Earlier in January, Mali Rising hosted a hand washing training in order to teach students how to wash their hands with soap properly. Forty-five students were trained on how to wash hands with soap properly.
Aminata Samaké is one of the students who benefited from the hand washing training. Aminata is 15 years old, is in the 9th grade, and likes school very much.
Aminata had never attended a hand washing training before, and she told me she was very excited to be at the training. Aminata volunteered to show her peer students how to wash hands with soap properly after I demonstrated the process to the group. Aminata also encouraged her classmates to wash hands with soap as much as possible knowing that their hands could have germs at any time without their knowing. She insisted that students should wash hands any time they eat, cook, go to the bathroom, or after they cleaned up after a poopy baby! After the training, Aminata told me she would even train some people from her family on the proper ways to wash their hands with soap. She said that the training was very useful to her.

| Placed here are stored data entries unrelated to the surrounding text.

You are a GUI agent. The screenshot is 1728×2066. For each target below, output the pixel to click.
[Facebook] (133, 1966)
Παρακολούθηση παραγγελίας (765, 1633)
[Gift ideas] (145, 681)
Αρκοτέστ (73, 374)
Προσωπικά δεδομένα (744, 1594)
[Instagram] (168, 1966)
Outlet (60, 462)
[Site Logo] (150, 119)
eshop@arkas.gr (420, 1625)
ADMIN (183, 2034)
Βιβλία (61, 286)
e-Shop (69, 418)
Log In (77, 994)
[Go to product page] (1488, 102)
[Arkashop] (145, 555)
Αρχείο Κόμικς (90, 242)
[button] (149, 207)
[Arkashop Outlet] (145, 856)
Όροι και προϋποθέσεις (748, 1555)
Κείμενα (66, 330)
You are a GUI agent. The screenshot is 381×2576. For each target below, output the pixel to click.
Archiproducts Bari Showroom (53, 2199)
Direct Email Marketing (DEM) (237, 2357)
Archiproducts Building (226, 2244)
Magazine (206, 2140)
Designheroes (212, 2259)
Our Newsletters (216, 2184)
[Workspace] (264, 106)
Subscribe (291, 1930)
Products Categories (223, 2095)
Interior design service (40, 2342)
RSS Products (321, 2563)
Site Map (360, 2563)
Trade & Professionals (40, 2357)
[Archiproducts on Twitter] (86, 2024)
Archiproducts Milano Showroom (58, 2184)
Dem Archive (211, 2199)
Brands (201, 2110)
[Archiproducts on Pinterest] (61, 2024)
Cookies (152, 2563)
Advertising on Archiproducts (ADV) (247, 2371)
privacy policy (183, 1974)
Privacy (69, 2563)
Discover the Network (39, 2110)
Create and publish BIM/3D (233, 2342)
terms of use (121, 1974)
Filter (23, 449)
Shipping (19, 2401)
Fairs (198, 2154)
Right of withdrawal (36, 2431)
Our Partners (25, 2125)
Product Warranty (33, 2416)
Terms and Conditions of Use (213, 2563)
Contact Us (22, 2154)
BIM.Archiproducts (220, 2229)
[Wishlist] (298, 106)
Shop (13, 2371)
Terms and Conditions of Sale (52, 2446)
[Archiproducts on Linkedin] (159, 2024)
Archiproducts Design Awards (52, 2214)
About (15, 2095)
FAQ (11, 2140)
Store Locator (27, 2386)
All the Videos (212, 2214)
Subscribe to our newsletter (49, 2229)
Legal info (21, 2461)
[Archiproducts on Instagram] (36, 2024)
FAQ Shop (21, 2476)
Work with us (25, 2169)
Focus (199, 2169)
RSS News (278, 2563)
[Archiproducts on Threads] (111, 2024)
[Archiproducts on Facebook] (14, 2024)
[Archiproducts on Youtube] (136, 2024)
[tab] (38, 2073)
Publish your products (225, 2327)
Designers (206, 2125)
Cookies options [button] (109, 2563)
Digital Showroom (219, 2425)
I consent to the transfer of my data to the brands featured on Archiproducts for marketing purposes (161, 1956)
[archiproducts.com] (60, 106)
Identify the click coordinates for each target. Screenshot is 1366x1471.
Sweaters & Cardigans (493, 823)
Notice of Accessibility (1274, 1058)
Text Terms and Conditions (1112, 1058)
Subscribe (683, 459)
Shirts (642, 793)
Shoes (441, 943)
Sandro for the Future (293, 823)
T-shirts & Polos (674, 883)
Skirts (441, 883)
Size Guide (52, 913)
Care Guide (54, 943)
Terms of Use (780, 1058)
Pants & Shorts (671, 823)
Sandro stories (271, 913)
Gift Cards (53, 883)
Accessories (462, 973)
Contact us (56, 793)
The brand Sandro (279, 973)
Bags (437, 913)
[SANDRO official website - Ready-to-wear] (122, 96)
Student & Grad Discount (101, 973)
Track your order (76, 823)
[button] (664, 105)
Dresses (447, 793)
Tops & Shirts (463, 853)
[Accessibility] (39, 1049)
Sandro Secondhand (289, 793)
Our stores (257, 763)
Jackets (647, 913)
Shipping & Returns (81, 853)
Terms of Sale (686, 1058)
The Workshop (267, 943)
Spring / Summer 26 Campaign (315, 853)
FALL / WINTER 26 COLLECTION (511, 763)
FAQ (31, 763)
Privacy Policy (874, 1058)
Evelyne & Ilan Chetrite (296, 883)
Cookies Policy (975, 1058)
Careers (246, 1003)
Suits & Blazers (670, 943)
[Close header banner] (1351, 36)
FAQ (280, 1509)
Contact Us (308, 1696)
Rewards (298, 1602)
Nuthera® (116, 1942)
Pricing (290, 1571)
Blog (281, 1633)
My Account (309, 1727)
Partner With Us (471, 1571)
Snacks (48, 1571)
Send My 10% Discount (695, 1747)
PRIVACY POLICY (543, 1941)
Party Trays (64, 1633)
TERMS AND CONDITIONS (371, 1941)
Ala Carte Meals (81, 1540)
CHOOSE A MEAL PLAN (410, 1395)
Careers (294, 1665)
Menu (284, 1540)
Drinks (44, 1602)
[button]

Aminata and some her classmates also competed on how to wash their hands with soap properly after they were taught how to do it. The students made fun of each other as they competed — critiquing each other's technique.
Aminata told her classmates that if they would like to be great students, they would have care about their health in order to stay healthy. Aminata said, “Being unhealthy will mean poor work at school." She also said that many students get sick from dirty hands and then miss out at class. Aminata added that if they do not wash their hands with soap, it would be hard for them stay healthy and some of them might get seriously sick and eventually pass away from sicknesses.
Aminata was very thankful to Mali Rising Foundation for the training in her school. She thinks that this could save lives if students complied with all the proper ways as needed.